**Zu erledigende Aufgaben:**
**A.** Beantworte anhand des Textausschnitts über Praxisanteile im Studium diese drei Fragen:
(i) Wer von der Biologie-Fakultät hat von Plexiglas-Wänden in Laboren berichtet?
(ii) Auf welchem Weg können Studierende andere Experimente live verfolgen?
(iii) In welchen Monaten sollen die Praxiselemente nach Plan B stattfinden?
**B.** Warum macht Plan B den Sportstudierenden laut dem Textausschnitt über Praxisanteile im Studium Sorgen? Antworte in ein bis drei Sätzen.
**C.** Führe den Textausschnitt über Praxisanteile im Studium nach seinem letzten Satz weiter.

**Textausschnitt:**
----

Ähnlich geht es vielen naturwissenschaftlichen Studiengängen. Gemeinsames Experimentieren im Labor – das ist schließlich gerade undenkbar. Andere Universitäten stellen schon Plexiglas-Wände in ihren Laboren auf, um ein ansteckungsfreies Arbeiten zu ermöglichen, hat mir Nils Hasenbein von der Biologie-Fakultät berichtet. An unserer Uni wird man bisher aber eher anderweitig erfinderisch.

„Ganz toll beispielsweise, dass eine Arbeitsgruppe Experimentierkästen zusammengestellt hat, wo die Studierenden eben Experimente, auch molekularbiologische Experimente – im Grunde natürlich, also nichts, was jetzt ein Labor erfordern würde, aber eben tatsächlich Experimente, die Fragen aus der molekularbiologischen Richtung klären -, die dann eben zu Hause durchgeführt werden können, wo dann eben die Chemikalien, die notwendig sind, ungefährliche Chemikalien, auch mit entsprechenden Sicherheitshinweisen,  auch Pflanzenmaterial zum selber kultivieren mit nach Hause gegeben wird und die das eben zu Hause machen können.“

Andere Experimente können die Studierenden über Zoom live verfolgen. Klar ist aber auch: Den sicheren Umgang mit Laborgeräten oder z.B. eine Pipette richtig zu halten, das lernen Studierende nun mal am besten in einem Labor. Viele Fakultäten versuchen jetzt diese Praxisanteile möglichst weit hinaus zu schieben auf die späteren Monate des Sommersemesters, teilweise sogar auf die vorlesungsfreie Zeit – in der Hoffnung, dass bis dahin die Kontaktbeschränkungen weiter gelockert sind. Die Laborkapazitäten dürften dann aber vielfach dafür nicht genügen.

Besonders schwer hat es gerade auch die Sportwissenschaft. Viele Sportstudierende dürfen sich in den nächsten Wochen erstmal nur mit Theorie rumschlagen. Für die Praxis müssen sie auf Plan B hoffen, den mir Dietmar Pollmann erklärt hat.

„Plan B sieht so aus, dass wir diese Praxiselemente in Blockveranstaltungen in den Monaten August, September und bis in den Oktober hinein durchführen. Aber das ist wirklich noch unsicher und das macht natürlich den Studierenden auch Sorgen, weil daran dann natürlich auch Abschlüsse gekoppelt sind. Aber allein unter Sicherheitsaspekten können wir keinen Sportlehrer in den Unterricht entlassen, der nicht Rettungsfähigkeit demonstriert hat, der nicht im Turnen Hilfestellung demonstriert hat. Diese Kompetenzen kann man nicht nur durch Schauen eines Videos vermitteln, sondern man muss da tätig sein und diese Dinge dann auch praktisch durchgeführt haben und die praktischen Kompetenzen muss man auch demonstrieren.“

Tanzchoreografien können Studierende gut zu Hause einüben. Aber bei Sport, der bestimmte Geräte oder einen Sportplatz erfordert oder nur als Mannschaftssport funktioniert, müsse man genau hinschauen, was möglich ist.

----

**Datenauszug:**
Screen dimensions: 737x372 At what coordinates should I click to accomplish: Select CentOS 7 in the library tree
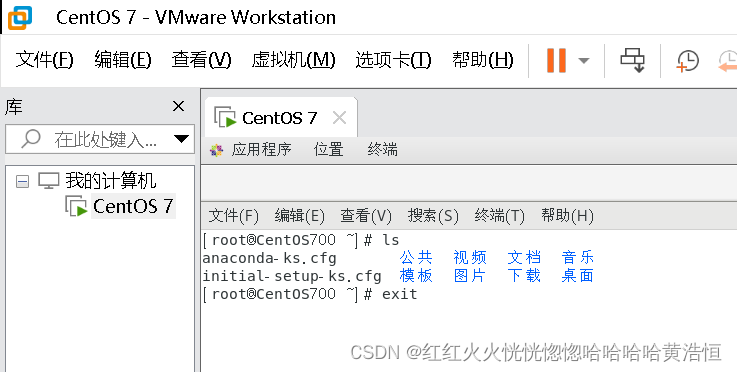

----

**Die Lösungen:**
**A.**
(i) Nils Hasenbein
(ii) Über Zoom
(iii) Im August, im September und bis in den Oktober hinein

**B.** Plan B ist noch unsicher. An die Praxiselemente sind auch Abschlüsse gekoppelt.

**C.**
„Leichtathletik ist sowas, was man sich unter Wahrung des Abstandsgebotes auch vielleicht durchführen kann. Dann müsste es so organisiert werden, dass im Moment die Personen dann zu Hause duschen müssten und dann nur zum Kurs auf die Außenanlagen der Leichtathletik kommen würden. Das könnte vielleicht sogar noch gehen. Aber bei Sportspielen sehe ich das im Moment gar nicht. Ein Modell, wie es jetzt für die Bundesliga diskutiert wird, ist für eine sportwissenschaftliche Ausbildung, Sportpraxisausbildung in Gänze völlig undenkbar, das kann man gar nicht umsetzen. Andere Sportarten wie Schwimmen: Solange die Schwimmbäder geschlossen sind und im Hallenbad in der Uni kein Wasser ist, können wir da natürlich auch nicht dran denken, in dem Bereich Sportpraxis, Schwimmen was zu machen.“

Ganz anders gestalten sich die Probleme in den Geschichtswissenschaften. Ein wichtiger Teil des Studiums besteht darin, sich durch Archive und Bibliotheken zu wühlen, auf der Suche nach historischen Quellen. Die Bielefelder Universitätsbibliothek blieb zwar als eine der wenigen deutschlandweit offen, doch wichtige Archive in der Stadt und Region sind seit der Krise geschlossen.  Die Geschichtsfakultät hat nun wie viele andere  Fakultäten nochmal extra studentische Hilfskräfte eingestellt, um wichtige Bücher für die Lehre zu digitalisieren. Trotzdem geht vor allem Geschichtsstudierenden gerade vieles   verloren, sagt Stefan Gorißen.

„Vor allen Dingen lernen Studierende halt in dieser Situation überhaupt nicht oder ist ihnen überhaupt nicht zu vermitteln die doch sehr wichtige Technik, wie man so eine Institution wie eine Bibliothek oder ein Archiv im Alltag denn eigentlich benutzt. Wenn wir das Material vollständig zur Verfügung stellen können über die Lernplattformen, was erstmal für den Kurs sinnvoll ist, dann fehlt aber doch dieser Schritt, den Studierende auch lernen müssen, das Material sich selbstständig zu erschließen, wenn sie in einem anderen Kontext mal arbeiten und nicht eine Lernplattform im Rücken haben.“

Die sonst so wichtigen historischen Exkursionen mussten ebenfalls abgesagt werden. Und auch an der technischen Fakultät können einige Veranstaltungen überhaupt nicht stattfinden, hat mir Dominik Cholewa erzählt.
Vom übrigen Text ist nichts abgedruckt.